_TASK DETAILS_
Copy all records verbatim, images excluded.
:::::
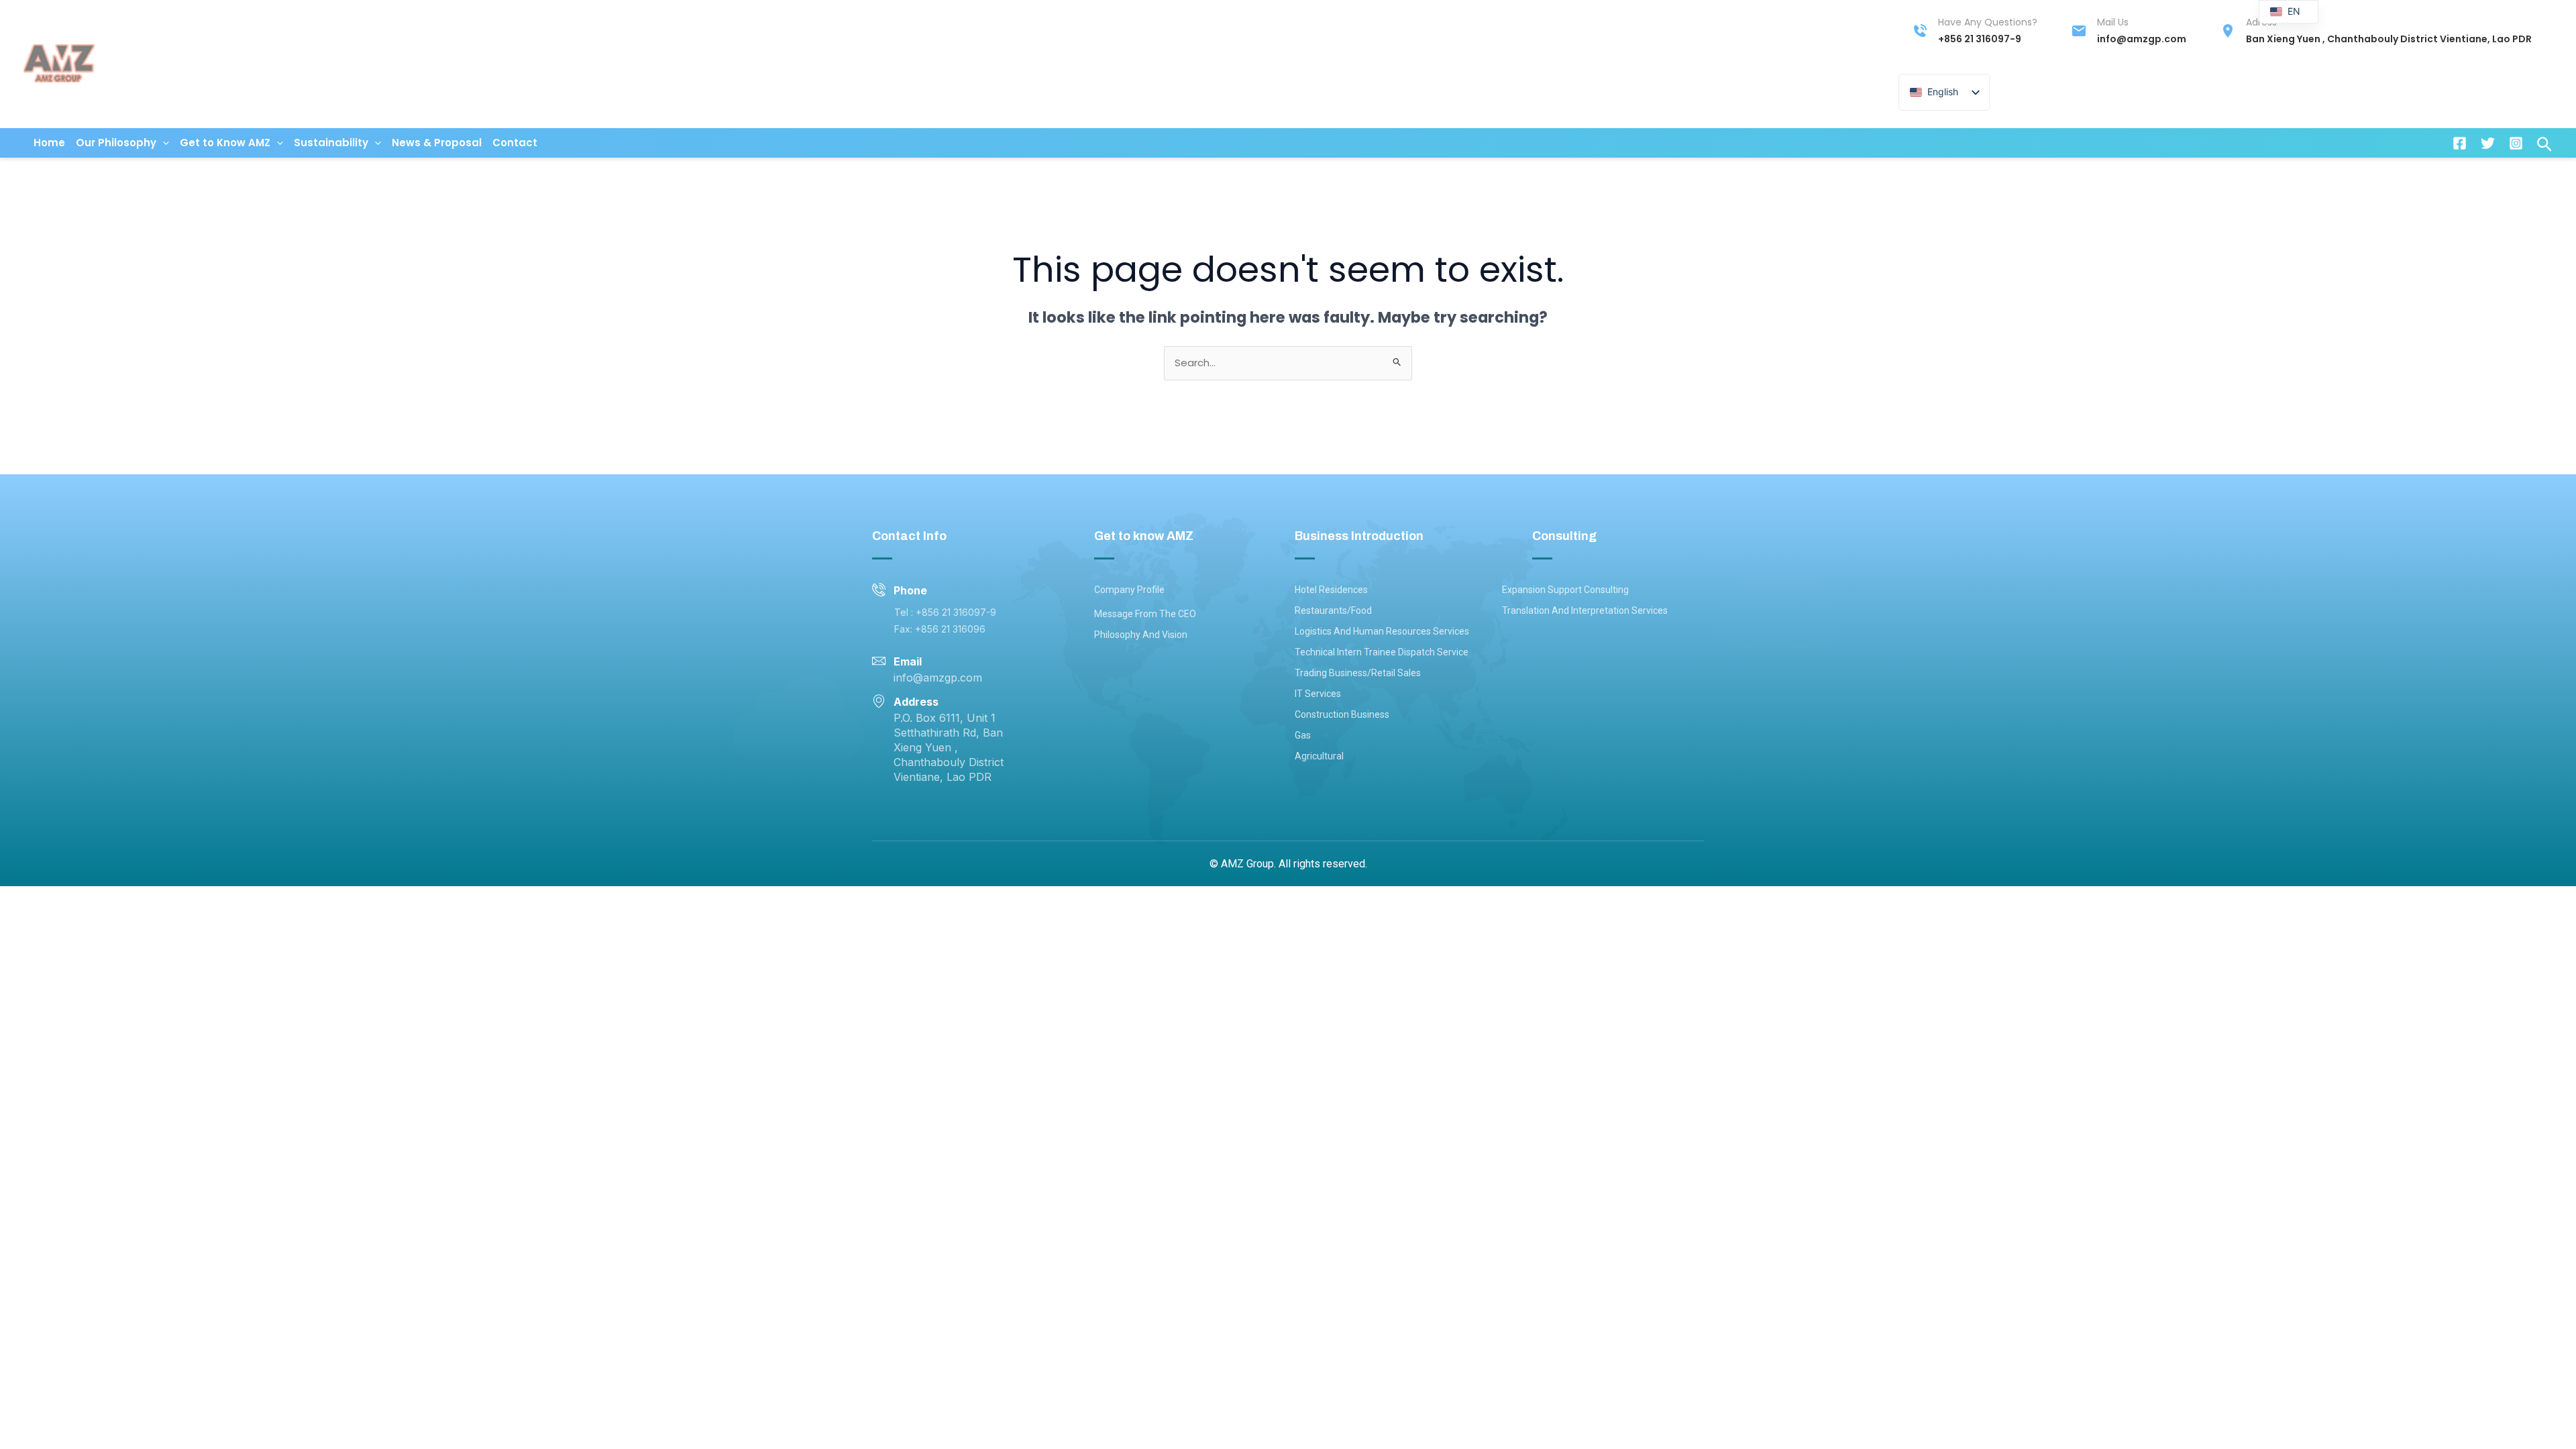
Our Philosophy (116, 143)
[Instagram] (2516, 143)
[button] (162, 143)
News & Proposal (437, 143)
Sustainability (331, 143)
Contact (514, 143)
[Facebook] (2460, 143)
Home (49, 143)
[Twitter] (2488, 143)
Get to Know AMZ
:::::
_EXERCISE RESULT_
Our Philosophy (116, 143)
[Instagram] (2516, 143)
[button] (162, 143)
News & Proposal (437, 143)
Sustainability (331, 143)
Contact (514, 143)
[Facebook] (2460, 143)
Home (49, 143)
[Twitter] (2488, 143)
Get to Know AMZ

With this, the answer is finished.